◆ **RECORDS SUPPLIED**:
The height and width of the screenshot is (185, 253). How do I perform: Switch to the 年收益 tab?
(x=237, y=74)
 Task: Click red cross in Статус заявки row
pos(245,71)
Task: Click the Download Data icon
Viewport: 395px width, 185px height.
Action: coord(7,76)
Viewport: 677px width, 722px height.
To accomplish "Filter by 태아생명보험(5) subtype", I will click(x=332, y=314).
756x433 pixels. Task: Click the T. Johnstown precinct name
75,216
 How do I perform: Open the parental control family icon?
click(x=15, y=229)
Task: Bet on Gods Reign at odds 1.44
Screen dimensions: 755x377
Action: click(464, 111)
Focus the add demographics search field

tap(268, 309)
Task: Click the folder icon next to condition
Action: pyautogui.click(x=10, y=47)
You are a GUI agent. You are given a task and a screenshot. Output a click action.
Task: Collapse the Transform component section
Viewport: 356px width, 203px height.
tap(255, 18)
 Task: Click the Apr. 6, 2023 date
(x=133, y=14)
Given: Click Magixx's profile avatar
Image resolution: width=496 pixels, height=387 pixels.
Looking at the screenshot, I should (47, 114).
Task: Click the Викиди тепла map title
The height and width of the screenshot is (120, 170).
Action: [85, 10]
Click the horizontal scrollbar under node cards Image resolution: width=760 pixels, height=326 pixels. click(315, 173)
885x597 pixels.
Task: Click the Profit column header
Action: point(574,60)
* * *
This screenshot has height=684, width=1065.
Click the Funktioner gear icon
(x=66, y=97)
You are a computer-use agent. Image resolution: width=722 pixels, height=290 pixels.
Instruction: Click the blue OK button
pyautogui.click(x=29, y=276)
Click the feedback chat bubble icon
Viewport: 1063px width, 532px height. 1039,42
...
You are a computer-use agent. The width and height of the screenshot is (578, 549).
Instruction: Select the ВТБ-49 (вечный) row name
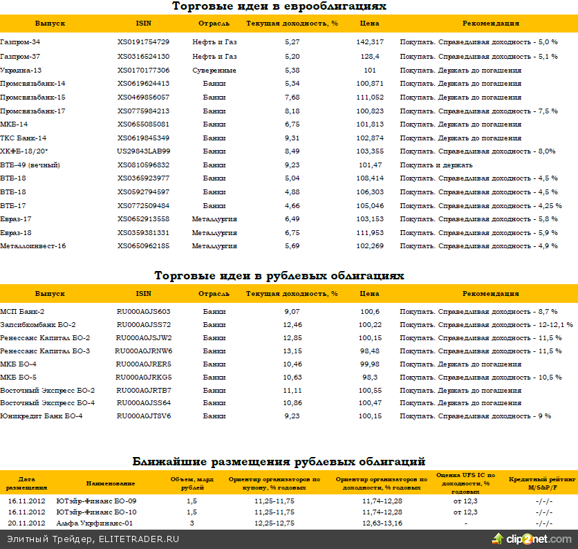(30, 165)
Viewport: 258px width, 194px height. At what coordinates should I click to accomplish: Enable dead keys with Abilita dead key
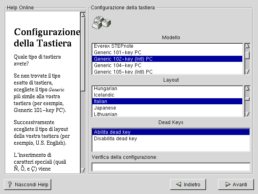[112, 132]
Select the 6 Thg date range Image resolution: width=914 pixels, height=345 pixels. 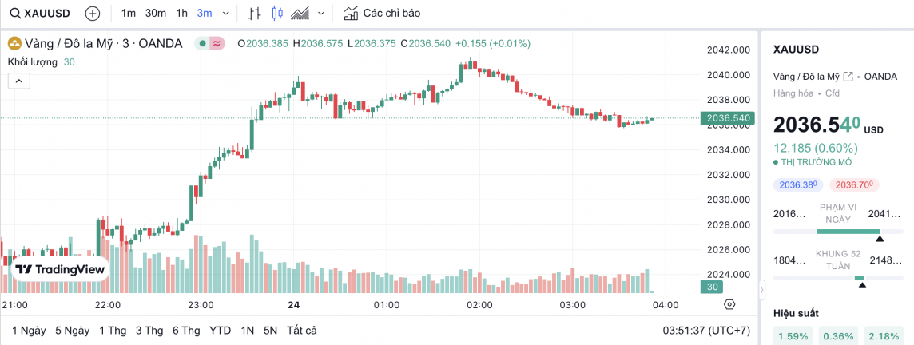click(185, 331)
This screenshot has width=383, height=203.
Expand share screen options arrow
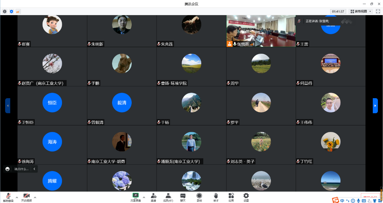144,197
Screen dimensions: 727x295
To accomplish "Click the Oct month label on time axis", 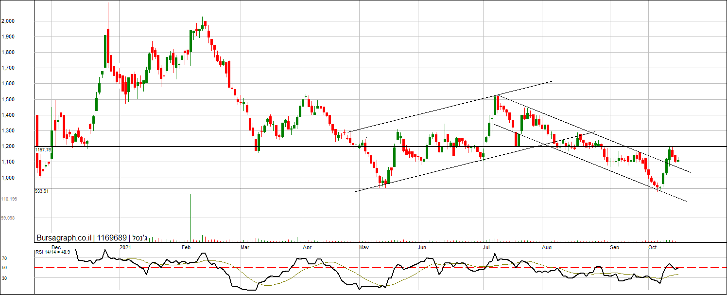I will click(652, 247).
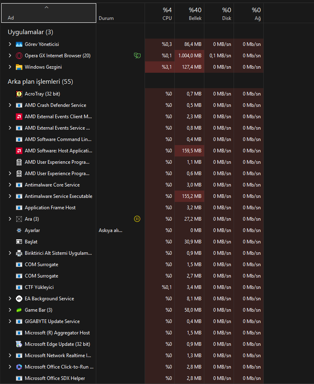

◆ **PROMPT**: Number of lines containing "computer" in the material above: give that number alone.

◆ **EXPECTED ANSWER**: 2